では、次に 行間、行数、段落などを変更してみましょう。もう一度、[レイアウトグリッド設定]ダイアログを表示させ、行間、行数、段落などを変更します(下図参照)。



レイアウトグリッドが変更されたことに伴い、フレームグリッドも変更されますが、レイアウトグリッドとフレームグリッドは異なる設定となってしまいました(下図参照)。[レイアウト調整]では、ガイド等に合わせてできるだけフレームグリッドを調整しようとしますが、フレームグリッドのすべての設定内容までは調整ができないからです。

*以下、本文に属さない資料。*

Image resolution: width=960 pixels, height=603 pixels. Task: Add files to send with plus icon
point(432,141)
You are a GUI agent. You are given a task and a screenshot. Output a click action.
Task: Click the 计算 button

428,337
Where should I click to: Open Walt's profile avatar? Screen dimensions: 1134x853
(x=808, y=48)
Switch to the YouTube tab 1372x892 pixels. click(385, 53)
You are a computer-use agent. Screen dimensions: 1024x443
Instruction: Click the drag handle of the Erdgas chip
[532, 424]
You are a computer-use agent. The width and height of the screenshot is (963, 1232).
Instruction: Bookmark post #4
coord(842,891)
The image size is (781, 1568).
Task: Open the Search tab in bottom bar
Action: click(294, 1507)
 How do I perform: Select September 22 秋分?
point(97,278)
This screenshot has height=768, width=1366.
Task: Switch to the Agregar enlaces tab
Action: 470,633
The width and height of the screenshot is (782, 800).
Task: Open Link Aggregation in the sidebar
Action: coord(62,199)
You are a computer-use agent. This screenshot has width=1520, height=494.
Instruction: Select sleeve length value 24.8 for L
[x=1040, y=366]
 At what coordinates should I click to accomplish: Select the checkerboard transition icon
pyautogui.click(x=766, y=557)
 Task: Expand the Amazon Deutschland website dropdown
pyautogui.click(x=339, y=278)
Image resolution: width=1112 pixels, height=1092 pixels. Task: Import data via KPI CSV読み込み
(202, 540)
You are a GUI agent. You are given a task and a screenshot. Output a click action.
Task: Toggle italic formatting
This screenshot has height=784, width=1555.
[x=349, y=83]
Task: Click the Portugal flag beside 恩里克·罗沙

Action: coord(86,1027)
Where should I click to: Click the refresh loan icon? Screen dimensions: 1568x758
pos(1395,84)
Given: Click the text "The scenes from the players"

そこで、フレームグリッドを選択し、[オブジェクト]メニューから[フレームグリッド設定]を選択して[フレームグリッド設定]ダイアログを表示させ、レイアウトグリッドと同じになるよう設定を変更します。この際、マスターページの見開き両方のフレームグリッドを変更してください。また、変更後にレイアウトグリッドとフレームグリッドが同じにならなかった場合には、フレームグリッドのハンドルをドラッグしてサイズを調整してください。



マスターページ上のフレームグリッドが修正され、レイアウトグリッドと同じ設定になりました。もちろん、ドキュメントページのフレームグリッドにも修正が反映されるため、すべてのページが一気に新しい版面設計で組み直されます。
なお、[マスターにテキストフレーム]はオフで新規ドキュメントを作成した場合には、マスターページ上にフレームグリッドがないため、新しい版面の新規ドキュメントを作成して、テキストを流し込み直すことになります(天、地、ノド、小口、段間などの位置変更に関しては、[マスターにテキストフレーム]はオフで作成していた場合でも、[レイアウト調整]が反映され、位置が修正されます)。

あとから版面が変更になるような可能性がある場合には、[マスターにテキストフレーム]をオンにして新規ドキュメントを作成しておくとよいでしょう。